======== Raw data
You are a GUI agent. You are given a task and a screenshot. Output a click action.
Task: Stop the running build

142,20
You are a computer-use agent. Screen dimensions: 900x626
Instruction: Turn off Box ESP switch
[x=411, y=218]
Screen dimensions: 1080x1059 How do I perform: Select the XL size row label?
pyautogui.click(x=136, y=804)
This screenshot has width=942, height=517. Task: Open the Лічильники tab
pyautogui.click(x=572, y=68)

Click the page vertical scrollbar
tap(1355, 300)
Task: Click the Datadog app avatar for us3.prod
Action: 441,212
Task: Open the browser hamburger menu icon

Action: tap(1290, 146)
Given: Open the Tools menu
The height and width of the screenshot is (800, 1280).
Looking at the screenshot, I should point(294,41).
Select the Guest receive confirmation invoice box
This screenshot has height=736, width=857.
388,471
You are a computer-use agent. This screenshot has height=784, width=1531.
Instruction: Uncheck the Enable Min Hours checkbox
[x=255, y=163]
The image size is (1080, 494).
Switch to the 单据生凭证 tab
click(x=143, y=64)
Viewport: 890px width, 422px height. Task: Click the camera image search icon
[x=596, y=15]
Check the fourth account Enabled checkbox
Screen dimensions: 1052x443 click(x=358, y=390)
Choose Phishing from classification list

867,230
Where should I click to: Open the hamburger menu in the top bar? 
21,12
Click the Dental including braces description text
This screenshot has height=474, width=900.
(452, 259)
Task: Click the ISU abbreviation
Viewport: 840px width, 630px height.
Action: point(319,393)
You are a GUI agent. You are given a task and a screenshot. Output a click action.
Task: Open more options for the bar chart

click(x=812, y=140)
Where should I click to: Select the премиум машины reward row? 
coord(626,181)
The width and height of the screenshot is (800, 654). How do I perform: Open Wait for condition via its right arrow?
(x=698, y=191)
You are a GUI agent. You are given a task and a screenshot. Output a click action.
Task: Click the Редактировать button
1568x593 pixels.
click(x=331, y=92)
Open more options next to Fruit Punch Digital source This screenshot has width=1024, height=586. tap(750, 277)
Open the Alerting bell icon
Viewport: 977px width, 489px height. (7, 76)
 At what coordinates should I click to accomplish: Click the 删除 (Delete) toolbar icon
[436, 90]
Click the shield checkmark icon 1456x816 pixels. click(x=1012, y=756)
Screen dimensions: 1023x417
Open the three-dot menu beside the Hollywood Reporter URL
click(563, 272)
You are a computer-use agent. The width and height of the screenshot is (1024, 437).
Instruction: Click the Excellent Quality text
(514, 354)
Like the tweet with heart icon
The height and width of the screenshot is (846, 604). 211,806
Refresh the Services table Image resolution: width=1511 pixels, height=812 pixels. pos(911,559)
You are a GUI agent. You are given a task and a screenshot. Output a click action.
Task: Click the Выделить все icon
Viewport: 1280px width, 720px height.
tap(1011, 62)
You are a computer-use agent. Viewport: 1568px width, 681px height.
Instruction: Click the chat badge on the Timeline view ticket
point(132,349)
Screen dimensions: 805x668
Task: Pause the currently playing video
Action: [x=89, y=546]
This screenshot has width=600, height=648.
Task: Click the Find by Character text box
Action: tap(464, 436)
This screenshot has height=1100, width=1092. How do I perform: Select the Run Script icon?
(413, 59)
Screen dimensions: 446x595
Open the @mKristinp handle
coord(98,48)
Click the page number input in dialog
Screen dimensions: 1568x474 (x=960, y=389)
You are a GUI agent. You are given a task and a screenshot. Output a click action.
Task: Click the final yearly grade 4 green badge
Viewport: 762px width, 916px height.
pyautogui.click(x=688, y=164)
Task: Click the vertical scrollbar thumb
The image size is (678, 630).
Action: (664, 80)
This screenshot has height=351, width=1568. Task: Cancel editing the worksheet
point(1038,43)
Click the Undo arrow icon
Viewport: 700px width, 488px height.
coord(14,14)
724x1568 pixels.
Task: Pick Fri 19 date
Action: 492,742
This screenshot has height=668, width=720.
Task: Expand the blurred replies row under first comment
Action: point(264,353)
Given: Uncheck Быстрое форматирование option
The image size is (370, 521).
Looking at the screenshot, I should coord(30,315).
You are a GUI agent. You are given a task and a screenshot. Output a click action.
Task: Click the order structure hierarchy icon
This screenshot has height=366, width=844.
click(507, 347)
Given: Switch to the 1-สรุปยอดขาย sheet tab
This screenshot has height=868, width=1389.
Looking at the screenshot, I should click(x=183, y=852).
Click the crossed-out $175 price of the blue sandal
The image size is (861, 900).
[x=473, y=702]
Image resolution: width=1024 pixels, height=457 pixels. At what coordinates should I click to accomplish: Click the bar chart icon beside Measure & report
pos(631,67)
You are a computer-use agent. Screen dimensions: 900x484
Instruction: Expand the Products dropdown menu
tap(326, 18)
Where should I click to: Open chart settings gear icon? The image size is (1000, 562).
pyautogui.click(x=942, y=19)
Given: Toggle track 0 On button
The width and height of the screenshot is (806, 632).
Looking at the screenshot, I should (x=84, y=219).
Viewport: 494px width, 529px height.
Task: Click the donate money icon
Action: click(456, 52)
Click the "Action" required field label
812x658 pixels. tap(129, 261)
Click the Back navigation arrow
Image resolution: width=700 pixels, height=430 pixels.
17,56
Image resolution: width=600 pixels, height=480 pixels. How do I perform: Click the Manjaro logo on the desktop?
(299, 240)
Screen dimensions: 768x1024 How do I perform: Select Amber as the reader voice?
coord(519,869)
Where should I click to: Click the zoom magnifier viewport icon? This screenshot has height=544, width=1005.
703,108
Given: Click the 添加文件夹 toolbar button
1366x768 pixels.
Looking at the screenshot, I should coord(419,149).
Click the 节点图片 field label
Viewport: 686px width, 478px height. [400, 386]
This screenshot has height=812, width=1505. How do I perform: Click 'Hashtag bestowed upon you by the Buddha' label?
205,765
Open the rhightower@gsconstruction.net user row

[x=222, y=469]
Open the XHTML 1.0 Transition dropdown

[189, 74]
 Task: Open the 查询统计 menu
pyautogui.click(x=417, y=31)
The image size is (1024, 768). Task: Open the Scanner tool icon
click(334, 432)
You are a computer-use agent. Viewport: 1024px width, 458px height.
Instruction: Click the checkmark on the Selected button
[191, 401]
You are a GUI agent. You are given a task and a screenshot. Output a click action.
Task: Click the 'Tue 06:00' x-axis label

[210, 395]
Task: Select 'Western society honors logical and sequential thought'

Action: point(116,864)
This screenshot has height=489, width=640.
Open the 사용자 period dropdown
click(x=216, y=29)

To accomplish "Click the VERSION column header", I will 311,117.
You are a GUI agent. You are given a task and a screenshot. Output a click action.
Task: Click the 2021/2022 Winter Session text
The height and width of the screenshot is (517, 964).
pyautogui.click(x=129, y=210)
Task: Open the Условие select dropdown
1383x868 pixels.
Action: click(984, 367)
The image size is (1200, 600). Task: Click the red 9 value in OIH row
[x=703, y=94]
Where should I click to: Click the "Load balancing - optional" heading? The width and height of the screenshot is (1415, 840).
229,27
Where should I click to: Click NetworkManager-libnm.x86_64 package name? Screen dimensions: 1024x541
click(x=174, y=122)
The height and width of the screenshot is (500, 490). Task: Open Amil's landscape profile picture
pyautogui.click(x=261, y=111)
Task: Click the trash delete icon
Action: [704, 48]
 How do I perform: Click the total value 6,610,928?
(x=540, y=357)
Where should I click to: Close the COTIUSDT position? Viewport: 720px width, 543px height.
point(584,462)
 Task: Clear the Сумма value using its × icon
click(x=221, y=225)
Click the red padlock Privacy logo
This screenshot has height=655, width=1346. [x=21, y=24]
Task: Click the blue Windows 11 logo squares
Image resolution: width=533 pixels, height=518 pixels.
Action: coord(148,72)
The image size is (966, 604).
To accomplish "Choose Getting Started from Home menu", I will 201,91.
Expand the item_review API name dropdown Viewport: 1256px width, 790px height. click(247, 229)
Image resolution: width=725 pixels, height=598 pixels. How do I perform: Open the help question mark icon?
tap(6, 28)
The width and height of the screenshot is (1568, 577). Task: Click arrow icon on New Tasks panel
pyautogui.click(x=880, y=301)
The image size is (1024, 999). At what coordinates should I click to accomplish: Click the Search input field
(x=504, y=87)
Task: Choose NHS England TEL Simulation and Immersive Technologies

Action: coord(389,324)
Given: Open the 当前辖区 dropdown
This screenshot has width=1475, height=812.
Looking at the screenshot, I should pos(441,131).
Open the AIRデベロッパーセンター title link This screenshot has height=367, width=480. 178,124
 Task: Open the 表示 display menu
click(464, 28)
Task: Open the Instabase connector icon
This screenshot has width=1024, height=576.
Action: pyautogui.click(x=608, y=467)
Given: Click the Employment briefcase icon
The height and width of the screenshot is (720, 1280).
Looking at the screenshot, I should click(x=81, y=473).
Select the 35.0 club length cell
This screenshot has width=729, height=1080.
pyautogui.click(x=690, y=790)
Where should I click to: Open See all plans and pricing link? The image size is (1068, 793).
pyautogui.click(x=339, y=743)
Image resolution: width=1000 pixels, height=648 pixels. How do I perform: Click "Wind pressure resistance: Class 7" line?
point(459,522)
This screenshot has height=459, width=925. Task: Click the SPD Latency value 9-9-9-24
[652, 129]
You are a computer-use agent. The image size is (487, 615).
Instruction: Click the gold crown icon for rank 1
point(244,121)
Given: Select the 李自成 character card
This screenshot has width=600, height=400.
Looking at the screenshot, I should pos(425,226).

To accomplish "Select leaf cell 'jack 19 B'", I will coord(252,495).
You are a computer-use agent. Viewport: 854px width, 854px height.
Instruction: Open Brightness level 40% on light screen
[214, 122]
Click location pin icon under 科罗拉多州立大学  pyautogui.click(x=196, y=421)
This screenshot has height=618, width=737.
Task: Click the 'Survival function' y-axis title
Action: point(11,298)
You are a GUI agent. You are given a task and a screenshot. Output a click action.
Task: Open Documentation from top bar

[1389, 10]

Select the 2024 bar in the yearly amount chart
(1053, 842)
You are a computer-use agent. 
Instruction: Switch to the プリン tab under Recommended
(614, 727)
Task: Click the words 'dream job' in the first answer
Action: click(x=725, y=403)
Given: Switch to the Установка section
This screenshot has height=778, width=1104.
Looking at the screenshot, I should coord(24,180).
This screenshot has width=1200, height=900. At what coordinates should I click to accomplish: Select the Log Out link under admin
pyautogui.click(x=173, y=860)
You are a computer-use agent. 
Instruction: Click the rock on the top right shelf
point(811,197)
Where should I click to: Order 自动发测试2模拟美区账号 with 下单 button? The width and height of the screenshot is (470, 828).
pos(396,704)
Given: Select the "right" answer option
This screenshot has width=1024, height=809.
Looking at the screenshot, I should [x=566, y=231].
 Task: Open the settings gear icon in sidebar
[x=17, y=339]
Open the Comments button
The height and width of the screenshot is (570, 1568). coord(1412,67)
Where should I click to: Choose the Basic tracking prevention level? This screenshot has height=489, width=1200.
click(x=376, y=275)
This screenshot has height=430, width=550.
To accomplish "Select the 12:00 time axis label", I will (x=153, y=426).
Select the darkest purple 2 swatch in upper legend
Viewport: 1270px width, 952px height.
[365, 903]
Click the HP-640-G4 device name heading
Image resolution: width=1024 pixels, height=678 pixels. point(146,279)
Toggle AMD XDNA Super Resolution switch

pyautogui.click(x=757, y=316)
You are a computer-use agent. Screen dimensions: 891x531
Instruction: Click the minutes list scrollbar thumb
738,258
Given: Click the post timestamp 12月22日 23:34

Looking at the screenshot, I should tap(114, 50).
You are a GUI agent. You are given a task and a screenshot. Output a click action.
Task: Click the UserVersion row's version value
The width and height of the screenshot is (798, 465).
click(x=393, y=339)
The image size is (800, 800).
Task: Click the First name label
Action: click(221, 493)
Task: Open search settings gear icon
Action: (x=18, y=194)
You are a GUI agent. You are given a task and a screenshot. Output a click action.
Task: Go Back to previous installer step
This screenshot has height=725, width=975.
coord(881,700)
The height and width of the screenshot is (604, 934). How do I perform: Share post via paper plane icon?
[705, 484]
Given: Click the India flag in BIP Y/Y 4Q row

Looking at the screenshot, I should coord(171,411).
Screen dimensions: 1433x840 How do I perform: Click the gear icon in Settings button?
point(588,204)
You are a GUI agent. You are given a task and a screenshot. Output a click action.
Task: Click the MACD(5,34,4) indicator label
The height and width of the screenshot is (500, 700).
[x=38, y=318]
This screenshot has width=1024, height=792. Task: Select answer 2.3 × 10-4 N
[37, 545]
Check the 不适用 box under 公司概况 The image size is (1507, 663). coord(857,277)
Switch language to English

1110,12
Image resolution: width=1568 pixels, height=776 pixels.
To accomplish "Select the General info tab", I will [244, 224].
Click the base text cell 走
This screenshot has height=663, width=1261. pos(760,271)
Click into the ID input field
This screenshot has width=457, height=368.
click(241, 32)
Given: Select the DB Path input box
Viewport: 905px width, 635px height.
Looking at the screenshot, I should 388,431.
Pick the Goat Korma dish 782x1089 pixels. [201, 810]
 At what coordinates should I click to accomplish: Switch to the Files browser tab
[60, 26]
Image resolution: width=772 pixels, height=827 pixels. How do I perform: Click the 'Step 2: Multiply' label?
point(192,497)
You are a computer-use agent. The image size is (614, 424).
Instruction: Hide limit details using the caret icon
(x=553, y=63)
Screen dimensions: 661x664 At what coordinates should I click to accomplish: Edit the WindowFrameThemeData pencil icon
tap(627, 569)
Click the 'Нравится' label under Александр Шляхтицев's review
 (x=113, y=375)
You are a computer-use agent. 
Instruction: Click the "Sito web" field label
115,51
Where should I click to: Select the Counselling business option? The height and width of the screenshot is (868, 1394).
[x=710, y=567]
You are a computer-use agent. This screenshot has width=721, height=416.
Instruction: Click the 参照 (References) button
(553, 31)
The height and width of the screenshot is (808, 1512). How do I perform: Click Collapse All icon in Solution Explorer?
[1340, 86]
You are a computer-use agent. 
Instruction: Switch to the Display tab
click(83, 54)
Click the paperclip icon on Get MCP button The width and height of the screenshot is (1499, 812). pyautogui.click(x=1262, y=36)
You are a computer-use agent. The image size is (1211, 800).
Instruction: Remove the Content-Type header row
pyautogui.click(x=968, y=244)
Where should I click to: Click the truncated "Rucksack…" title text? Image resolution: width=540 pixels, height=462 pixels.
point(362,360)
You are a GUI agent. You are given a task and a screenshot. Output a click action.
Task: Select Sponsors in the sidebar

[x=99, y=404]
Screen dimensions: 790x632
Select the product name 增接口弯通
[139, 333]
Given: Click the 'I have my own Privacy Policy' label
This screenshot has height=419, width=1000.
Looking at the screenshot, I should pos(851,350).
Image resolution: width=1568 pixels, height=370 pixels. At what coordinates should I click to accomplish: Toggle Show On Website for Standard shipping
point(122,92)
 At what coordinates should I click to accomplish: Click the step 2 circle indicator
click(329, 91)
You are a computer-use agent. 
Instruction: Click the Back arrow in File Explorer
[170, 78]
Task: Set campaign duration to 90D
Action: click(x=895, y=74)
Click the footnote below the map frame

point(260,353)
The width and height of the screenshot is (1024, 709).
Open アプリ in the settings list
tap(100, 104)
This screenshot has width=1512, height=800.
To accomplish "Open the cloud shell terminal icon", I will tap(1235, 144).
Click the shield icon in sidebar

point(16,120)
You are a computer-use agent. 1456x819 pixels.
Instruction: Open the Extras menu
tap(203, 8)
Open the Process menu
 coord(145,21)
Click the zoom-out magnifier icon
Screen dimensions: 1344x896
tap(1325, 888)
================
> _Exercise description_:
Beginning with the line above that contains "Screen dimensions: 1023x417", copy each line exactly up to and including the line that contains "Refresh the Services", and go no further.

> _Output_:
Screen dimensions: 1023x417
Open the three-dot menu beside the Hollywood Reporter URL
click(563, 272)
You are a computer-use agent. The width and height of the screenshot is (1024, 437).
Instruction: Click the Excellent Quality text
(514, 354)
Like the tweet with heart icon
The height and width of the screenshot is (846, 604). 211,806
Refresh the Services table Image resolution: width=1511 pixels, height=812 pixels. pos(911,559)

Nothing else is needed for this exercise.